Sunday, December 19, 2010

Invitations Paying For Your Own Dinner Etiquette

"dogma" ... Advent and other splinter

---
Oh man, Now the advent scratch again, the final curve. Well, it is also time, after all, retailers have been celebrating a half a year felt Christmas or alternatively X-mas . Oh yes, X-mas ... which celebrate there? The third last letter? A literacy project? Sun sesame street supplied by the A-Team with the B-Movie the C-class and so on? So somehow I am still grateful then if my closest supermarket is committed to Christian content and cooling between my desk and a toilet paper roll with O come, all ye faithful beschallert, although vocal and full of mucus-softened interspersed with advertising ... my Christmas order, I can "give up blablabla in our meat and meat counter. Edeka. We love food" so joyful and triumphant [Dudel off] [Dudel an] O come let us adore him ... If I were king number four, I could now carry adoration to the crib and clean roasting soon. Or peppers Lyons. But the manger is empty, as this recording proves from the main railway station:



The mission is to train each year, this crib.

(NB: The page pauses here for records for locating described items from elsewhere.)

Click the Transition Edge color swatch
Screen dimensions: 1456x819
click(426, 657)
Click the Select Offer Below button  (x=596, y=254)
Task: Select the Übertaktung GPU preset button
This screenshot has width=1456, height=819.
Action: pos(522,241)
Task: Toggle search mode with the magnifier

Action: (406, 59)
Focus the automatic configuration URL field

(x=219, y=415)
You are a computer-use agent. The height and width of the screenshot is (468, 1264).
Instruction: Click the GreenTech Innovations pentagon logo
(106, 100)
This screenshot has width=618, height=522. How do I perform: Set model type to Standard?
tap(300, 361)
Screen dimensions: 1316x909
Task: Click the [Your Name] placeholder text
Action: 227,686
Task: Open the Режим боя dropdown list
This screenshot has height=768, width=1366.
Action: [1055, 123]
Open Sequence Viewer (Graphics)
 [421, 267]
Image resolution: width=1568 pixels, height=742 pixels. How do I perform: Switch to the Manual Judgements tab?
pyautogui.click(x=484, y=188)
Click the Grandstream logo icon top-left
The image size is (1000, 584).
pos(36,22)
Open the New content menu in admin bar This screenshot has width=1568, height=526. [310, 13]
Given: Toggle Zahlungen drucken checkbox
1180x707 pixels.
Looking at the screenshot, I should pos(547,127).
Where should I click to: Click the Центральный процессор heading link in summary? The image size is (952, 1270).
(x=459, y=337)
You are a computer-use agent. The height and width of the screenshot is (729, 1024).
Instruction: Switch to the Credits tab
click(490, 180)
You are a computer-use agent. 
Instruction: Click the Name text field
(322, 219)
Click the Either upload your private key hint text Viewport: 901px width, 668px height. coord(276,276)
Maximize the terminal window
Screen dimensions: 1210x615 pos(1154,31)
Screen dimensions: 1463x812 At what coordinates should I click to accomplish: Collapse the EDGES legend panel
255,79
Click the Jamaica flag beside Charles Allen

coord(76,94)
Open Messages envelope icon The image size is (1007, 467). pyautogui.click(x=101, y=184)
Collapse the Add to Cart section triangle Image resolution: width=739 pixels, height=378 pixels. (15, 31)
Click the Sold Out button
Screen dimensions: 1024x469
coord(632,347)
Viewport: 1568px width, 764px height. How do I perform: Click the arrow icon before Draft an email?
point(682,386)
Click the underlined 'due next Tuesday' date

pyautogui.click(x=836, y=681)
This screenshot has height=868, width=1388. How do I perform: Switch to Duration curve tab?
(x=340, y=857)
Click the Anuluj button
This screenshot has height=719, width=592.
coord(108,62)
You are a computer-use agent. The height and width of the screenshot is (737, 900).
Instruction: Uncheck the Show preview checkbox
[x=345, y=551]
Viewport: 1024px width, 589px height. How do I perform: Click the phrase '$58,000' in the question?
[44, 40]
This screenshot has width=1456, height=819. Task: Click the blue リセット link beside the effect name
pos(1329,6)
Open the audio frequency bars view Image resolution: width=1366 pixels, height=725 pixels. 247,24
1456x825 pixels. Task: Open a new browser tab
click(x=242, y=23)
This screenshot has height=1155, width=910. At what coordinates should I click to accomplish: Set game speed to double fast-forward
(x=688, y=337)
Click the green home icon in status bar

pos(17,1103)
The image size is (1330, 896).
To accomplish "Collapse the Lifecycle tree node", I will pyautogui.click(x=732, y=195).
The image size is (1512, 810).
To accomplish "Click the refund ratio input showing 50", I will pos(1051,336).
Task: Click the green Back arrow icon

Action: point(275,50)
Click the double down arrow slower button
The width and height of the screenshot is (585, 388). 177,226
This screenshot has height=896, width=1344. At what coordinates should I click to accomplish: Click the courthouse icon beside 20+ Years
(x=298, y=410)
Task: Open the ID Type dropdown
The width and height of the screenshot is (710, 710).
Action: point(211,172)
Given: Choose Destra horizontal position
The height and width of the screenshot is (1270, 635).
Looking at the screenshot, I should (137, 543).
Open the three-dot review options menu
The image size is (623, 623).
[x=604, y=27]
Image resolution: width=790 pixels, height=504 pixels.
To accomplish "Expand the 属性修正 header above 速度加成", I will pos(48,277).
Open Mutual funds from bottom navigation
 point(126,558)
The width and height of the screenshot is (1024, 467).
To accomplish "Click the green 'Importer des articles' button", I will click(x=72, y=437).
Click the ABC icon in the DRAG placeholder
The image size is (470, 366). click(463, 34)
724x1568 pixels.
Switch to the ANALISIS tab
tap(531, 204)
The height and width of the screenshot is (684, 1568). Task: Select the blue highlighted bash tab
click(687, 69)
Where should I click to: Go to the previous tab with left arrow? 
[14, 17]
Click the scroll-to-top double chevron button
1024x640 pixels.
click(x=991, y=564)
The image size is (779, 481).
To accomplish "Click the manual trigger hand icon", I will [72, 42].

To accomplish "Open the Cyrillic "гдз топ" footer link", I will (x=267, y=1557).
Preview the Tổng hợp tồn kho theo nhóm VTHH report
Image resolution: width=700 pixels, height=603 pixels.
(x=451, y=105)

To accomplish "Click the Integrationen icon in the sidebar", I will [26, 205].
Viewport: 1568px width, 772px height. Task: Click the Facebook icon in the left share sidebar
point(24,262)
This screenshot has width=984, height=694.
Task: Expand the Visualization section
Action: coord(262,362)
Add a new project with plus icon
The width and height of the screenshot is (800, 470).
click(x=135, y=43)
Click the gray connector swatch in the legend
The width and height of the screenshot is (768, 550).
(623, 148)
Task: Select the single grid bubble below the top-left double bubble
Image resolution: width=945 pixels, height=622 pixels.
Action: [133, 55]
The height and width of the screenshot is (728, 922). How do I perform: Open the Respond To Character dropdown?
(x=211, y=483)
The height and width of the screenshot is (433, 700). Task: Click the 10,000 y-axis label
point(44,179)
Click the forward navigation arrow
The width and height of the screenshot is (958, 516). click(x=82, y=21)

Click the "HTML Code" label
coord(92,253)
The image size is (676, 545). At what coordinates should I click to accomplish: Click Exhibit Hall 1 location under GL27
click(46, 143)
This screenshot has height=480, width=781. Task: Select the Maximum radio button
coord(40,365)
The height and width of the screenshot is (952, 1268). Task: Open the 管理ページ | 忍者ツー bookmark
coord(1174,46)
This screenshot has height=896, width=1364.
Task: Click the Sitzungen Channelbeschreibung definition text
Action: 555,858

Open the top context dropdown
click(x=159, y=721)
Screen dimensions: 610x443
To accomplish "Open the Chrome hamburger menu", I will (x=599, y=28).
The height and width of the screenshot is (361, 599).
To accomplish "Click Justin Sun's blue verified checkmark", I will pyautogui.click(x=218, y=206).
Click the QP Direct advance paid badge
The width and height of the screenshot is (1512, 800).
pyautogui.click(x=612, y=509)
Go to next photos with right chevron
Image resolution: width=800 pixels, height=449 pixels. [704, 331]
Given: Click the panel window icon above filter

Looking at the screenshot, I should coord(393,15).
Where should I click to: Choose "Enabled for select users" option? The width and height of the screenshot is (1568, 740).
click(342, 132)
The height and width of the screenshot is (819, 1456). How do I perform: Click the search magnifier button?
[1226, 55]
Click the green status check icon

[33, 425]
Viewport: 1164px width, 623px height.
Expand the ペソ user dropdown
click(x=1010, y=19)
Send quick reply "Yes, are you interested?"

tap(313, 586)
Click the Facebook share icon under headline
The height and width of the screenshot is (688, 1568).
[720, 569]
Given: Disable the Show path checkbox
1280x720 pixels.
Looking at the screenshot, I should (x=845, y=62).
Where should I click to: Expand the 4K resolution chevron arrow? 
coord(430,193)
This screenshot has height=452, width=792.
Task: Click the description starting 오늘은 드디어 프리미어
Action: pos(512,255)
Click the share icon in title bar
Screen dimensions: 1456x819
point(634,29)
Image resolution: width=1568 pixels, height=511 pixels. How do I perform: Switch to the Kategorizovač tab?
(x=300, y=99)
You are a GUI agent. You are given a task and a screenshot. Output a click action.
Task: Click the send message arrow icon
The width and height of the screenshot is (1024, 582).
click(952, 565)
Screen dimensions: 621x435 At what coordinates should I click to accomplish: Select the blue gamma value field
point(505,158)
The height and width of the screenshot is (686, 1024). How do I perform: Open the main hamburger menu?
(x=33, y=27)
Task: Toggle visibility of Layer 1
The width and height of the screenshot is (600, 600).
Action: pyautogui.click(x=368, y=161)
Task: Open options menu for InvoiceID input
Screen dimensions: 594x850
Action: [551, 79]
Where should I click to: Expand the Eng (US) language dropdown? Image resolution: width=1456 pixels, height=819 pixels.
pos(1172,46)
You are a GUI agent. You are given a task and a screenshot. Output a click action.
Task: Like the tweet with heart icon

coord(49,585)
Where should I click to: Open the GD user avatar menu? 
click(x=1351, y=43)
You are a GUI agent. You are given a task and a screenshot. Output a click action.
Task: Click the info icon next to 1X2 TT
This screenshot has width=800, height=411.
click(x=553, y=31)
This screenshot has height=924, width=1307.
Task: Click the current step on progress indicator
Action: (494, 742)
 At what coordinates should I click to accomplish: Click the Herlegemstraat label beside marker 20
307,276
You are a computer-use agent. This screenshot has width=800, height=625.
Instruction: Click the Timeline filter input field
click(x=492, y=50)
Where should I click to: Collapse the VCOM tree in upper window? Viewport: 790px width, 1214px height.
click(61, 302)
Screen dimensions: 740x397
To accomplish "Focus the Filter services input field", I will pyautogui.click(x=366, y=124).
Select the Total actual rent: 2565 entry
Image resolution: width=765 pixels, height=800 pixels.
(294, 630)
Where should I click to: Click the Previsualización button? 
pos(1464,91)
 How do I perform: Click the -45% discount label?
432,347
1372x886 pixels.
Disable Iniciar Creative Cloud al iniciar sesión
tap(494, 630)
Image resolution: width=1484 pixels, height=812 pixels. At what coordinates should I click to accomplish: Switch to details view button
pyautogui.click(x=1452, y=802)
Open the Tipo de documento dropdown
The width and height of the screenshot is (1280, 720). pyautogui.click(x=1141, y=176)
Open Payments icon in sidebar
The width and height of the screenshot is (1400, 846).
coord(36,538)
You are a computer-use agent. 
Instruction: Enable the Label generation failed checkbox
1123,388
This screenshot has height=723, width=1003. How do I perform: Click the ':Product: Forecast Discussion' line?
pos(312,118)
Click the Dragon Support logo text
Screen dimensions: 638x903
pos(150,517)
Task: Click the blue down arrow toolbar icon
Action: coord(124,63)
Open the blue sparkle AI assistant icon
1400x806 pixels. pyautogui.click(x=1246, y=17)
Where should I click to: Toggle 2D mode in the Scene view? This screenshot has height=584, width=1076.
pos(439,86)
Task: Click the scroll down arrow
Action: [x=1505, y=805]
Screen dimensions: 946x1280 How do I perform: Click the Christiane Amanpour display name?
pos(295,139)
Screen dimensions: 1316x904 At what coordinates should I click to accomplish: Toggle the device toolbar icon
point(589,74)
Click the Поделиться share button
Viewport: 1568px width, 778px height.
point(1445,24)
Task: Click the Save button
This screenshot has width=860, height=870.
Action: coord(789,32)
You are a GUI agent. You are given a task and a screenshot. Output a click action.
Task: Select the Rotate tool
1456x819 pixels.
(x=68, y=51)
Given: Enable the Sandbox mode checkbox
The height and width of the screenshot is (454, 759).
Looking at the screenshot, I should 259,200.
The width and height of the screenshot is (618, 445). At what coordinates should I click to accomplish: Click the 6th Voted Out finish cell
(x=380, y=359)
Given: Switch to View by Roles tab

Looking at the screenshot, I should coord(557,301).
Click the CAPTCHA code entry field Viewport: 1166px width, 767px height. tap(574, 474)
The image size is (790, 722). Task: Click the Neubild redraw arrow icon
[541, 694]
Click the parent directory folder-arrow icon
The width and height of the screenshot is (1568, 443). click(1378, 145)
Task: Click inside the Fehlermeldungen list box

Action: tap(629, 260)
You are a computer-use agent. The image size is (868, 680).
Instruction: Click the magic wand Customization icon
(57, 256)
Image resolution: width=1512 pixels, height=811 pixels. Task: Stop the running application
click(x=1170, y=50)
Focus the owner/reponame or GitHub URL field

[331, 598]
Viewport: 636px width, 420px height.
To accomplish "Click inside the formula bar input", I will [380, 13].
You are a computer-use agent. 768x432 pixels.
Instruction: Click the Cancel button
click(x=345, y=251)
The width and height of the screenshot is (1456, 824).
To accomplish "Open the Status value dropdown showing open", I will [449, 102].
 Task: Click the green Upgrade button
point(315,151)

Sometimes you can see people who actually have a little while still linger in front. Before any event completed on Christmas Eve the Christ child's crib, I already suspect that retail sales have stored no more Christmas candy and sold off the remains soon discounted. Lidl here at three corners of the bid has already been thinned considerably. And a Linzer Torte me, but the only way, so far no one donated. Too bad, but there are obviously more serious insights. For example, here:


The wisdom of a Christmas tree decorated the stall vendor in Basel, in the evening I walked over today to it. God Thanks that the world can not go in the wrong plural formation based! The Christmas tree seller saw the dark way like how I imagine Bhagwan in the dark. Would I want to buy one Christmas tree? Maybe I should have asked him if he had no desire to join me in the capitalist dogma of talent in return for cash break exchange environment exchange: You give me a Christmas tree and I improve your language skills? But there are alternatives:



For example, this full plastic with built-in snow, completely decorated. Below the tip from a fan throwing a real snow surrogate, which is gradually rolling down the branches and caught the bottom of an inverted umbrella! Those who now find cheesy, for there are very dogmatic and snow-exempt versions:


Christmas can come! A beautiful fourth week of Advent!